What is required:
Copy the rows from the line with "Describe the element at coordinates (514, 581)" through the end of the rows, replacing "screenshot" with "image" and changing nothing else. Leave the pictures out.

[Start of section]

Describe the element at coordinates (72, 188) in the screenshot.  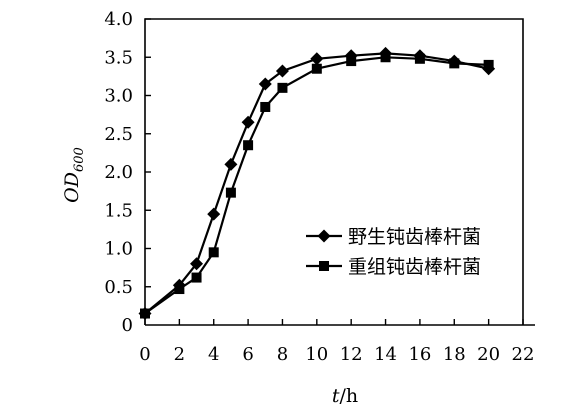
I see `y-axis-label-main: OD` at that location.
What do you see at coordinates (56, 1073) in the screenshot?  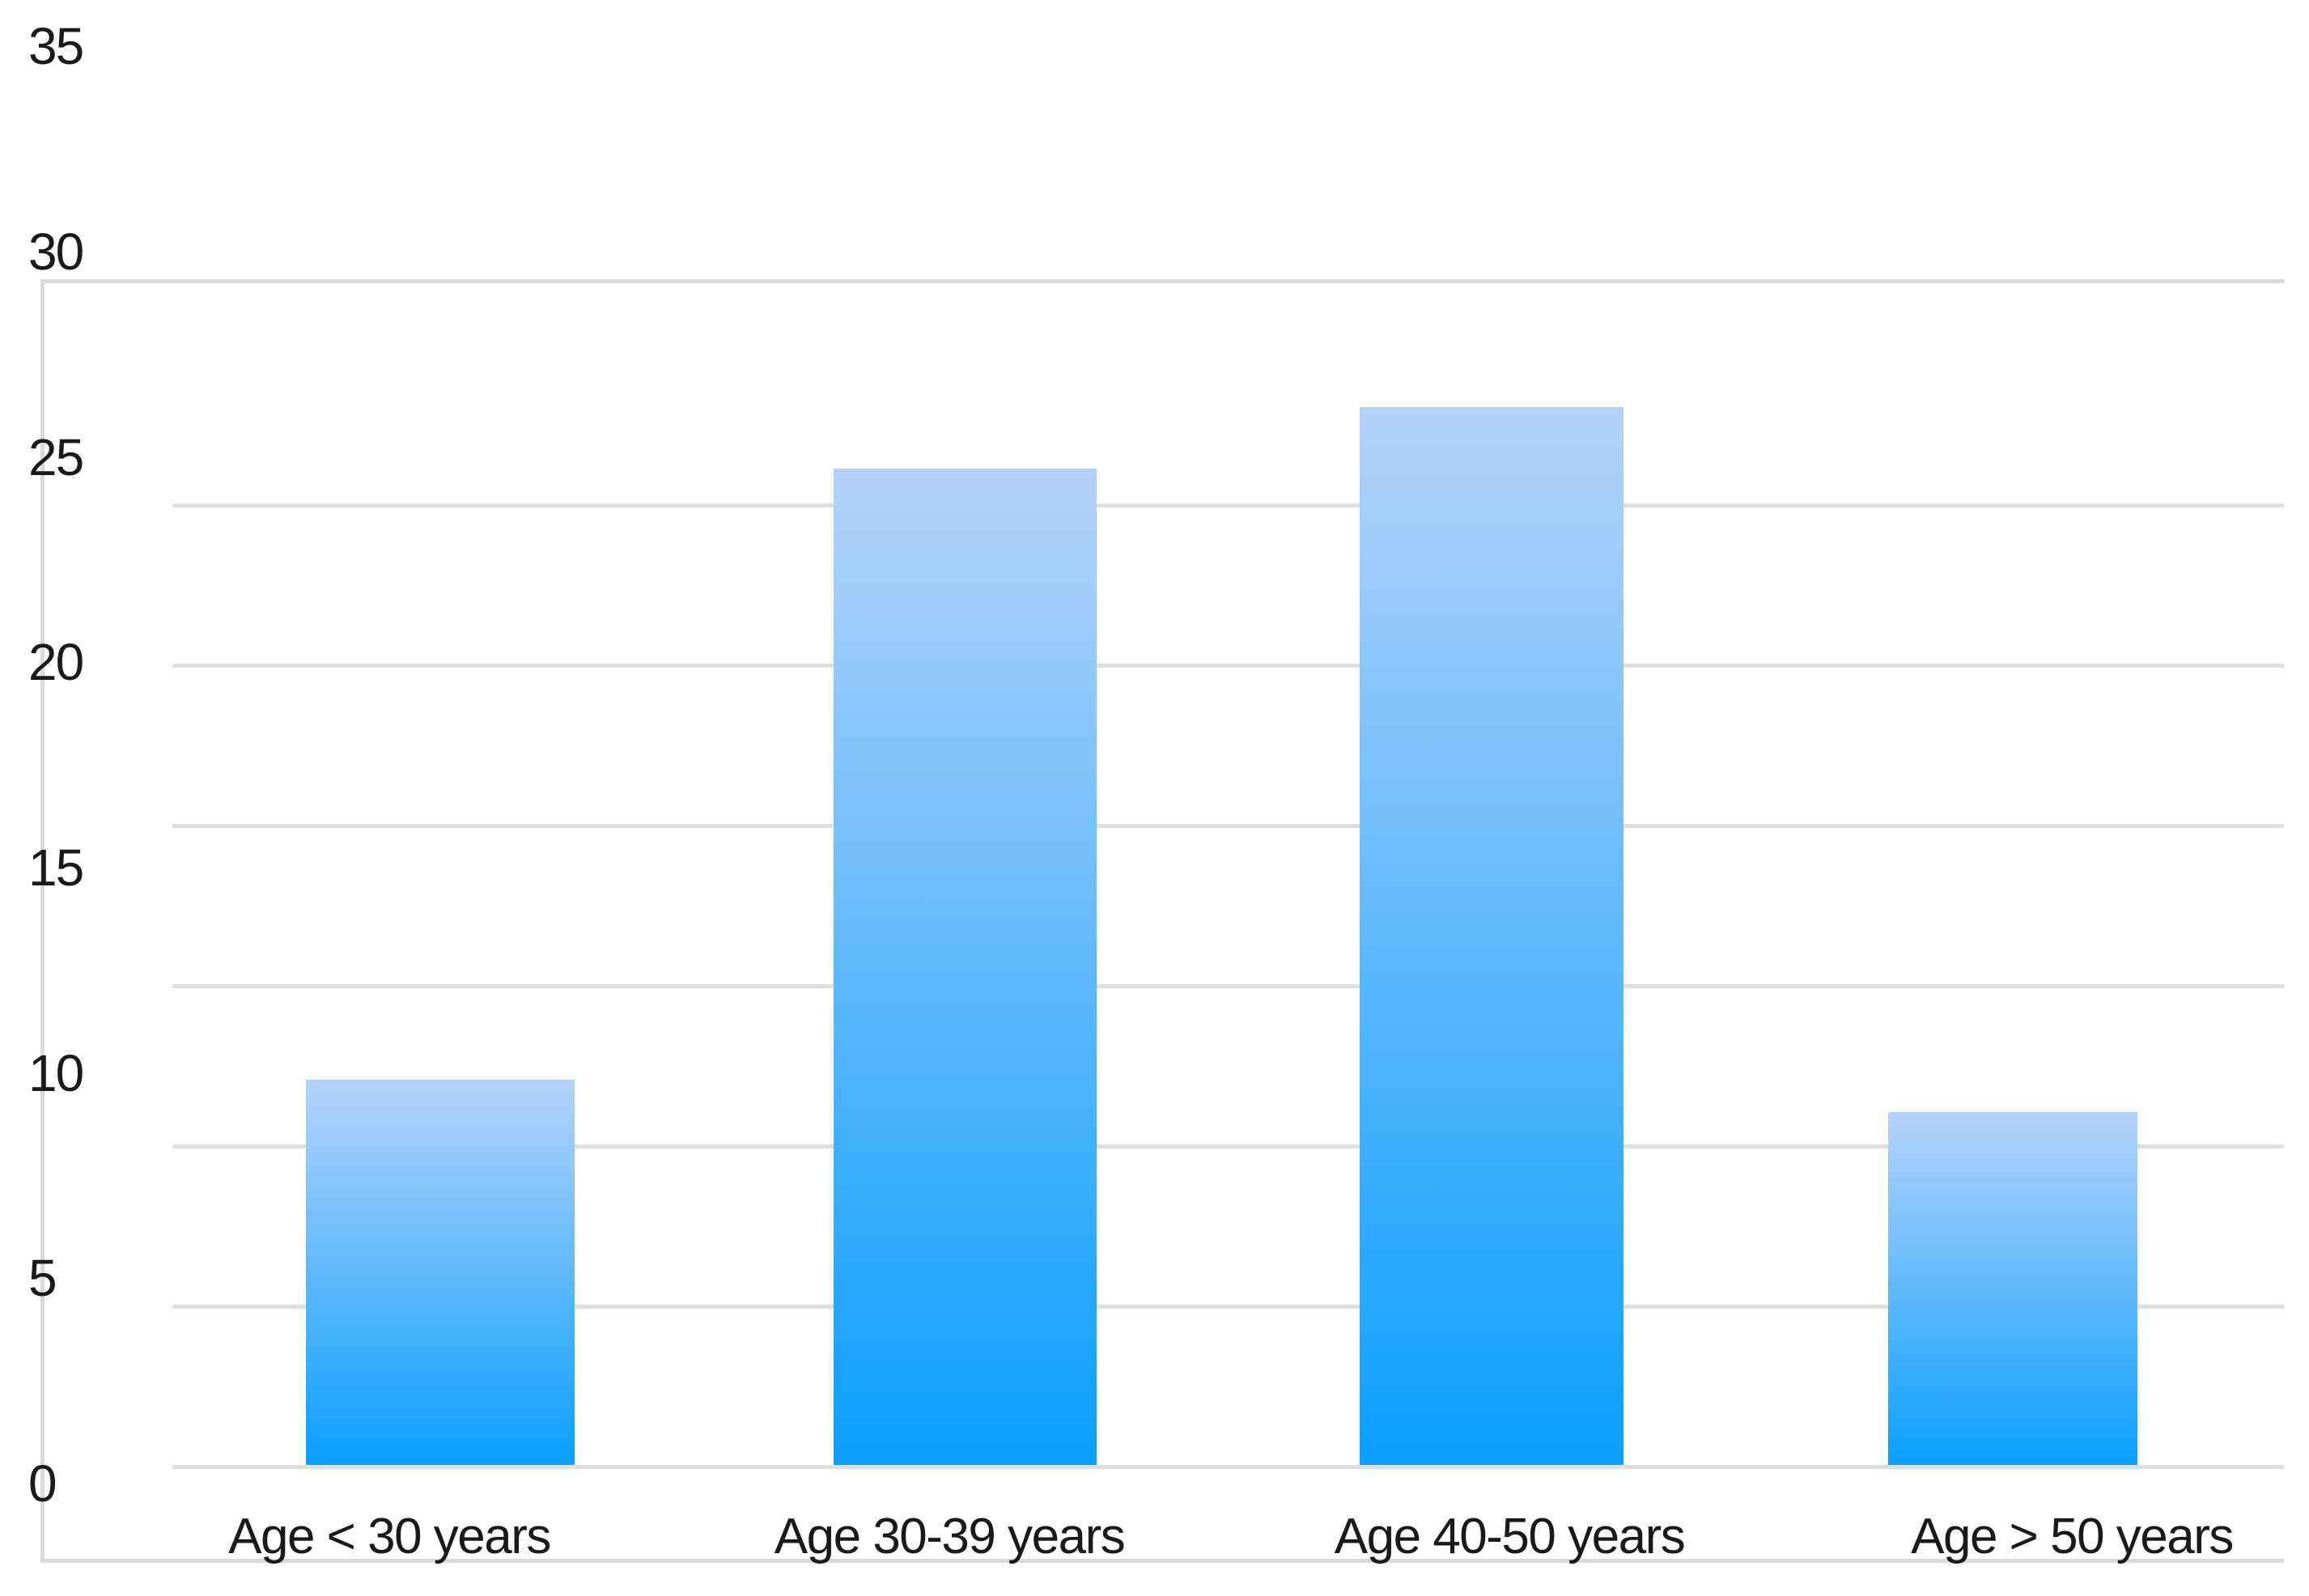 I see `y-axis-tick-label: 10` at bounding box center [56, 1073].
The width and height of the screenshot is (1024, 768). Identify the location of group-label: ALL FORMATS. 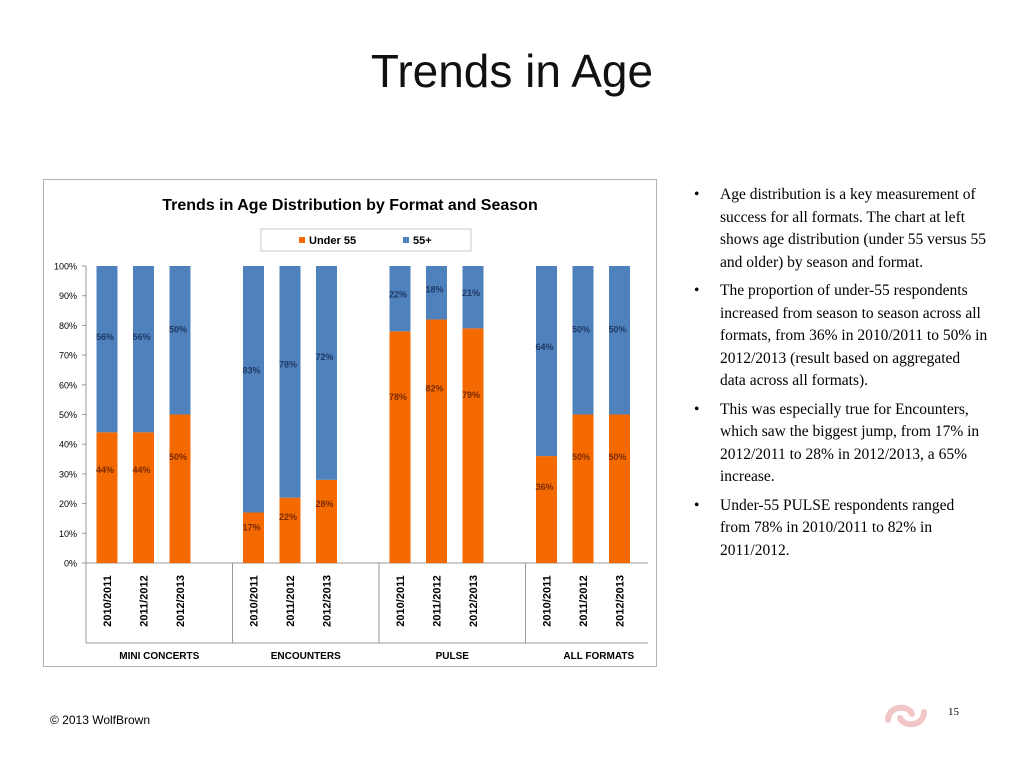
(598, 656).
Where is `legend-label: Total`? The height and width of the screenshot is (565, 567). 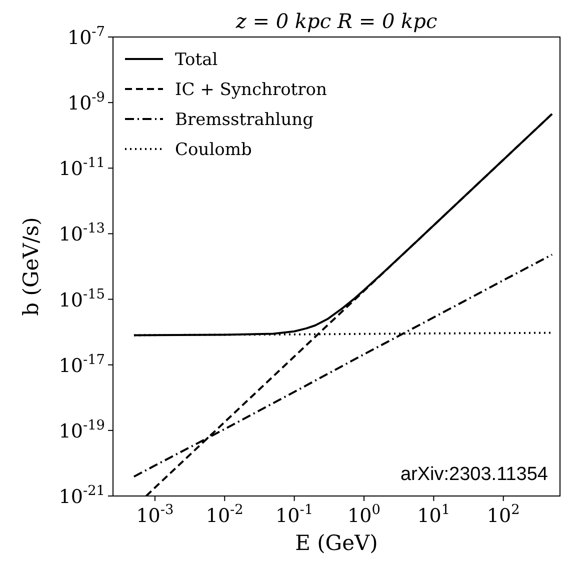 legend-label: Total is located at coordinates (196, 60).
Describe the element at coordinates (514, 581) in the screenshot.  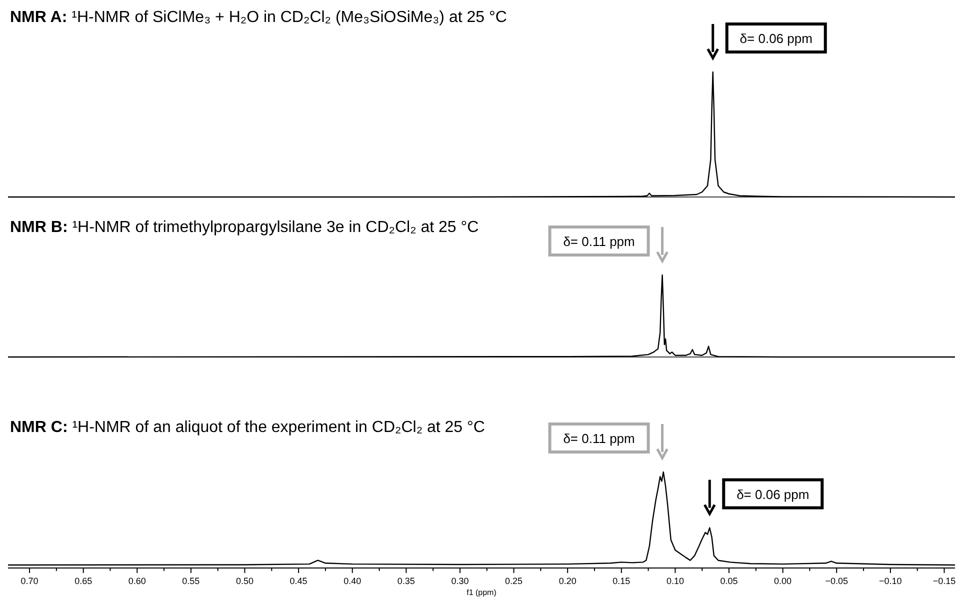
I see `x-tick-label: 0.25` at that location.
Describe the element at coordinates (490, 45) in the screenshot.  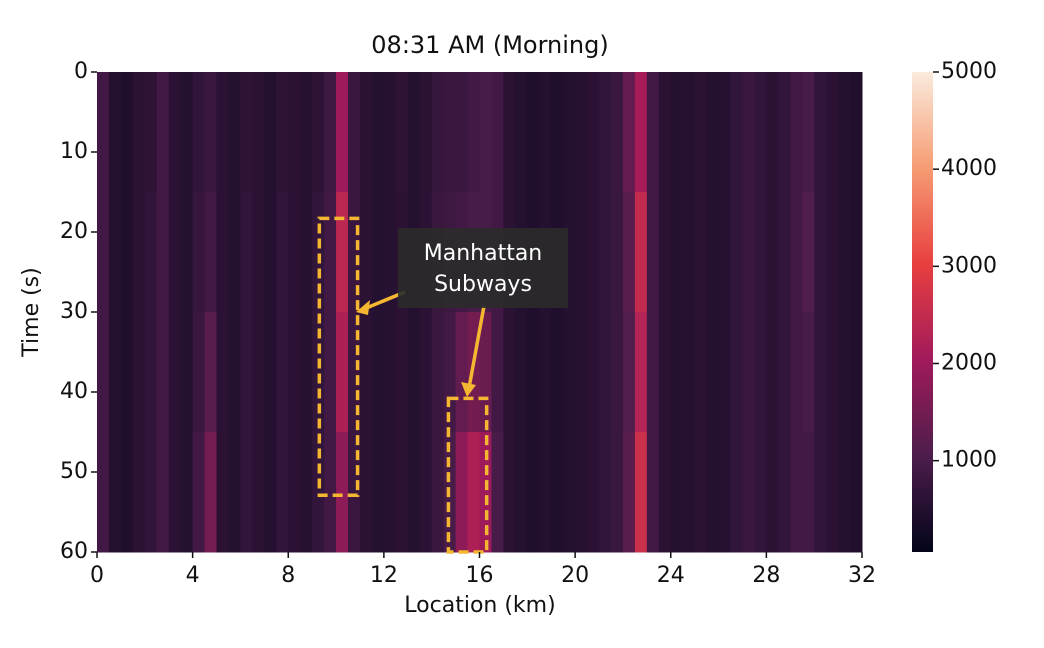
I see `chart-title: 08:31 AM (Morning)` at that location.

[End of section]

Finished task:
Describe the element at coordinates (514, 581) in the image.  
I see `x-tick-label: 0.25` at that location.
Describe the element at coordinates (490, 45) in the image.  
I see `chart-title: 08:31 AM (Morning)` at that location.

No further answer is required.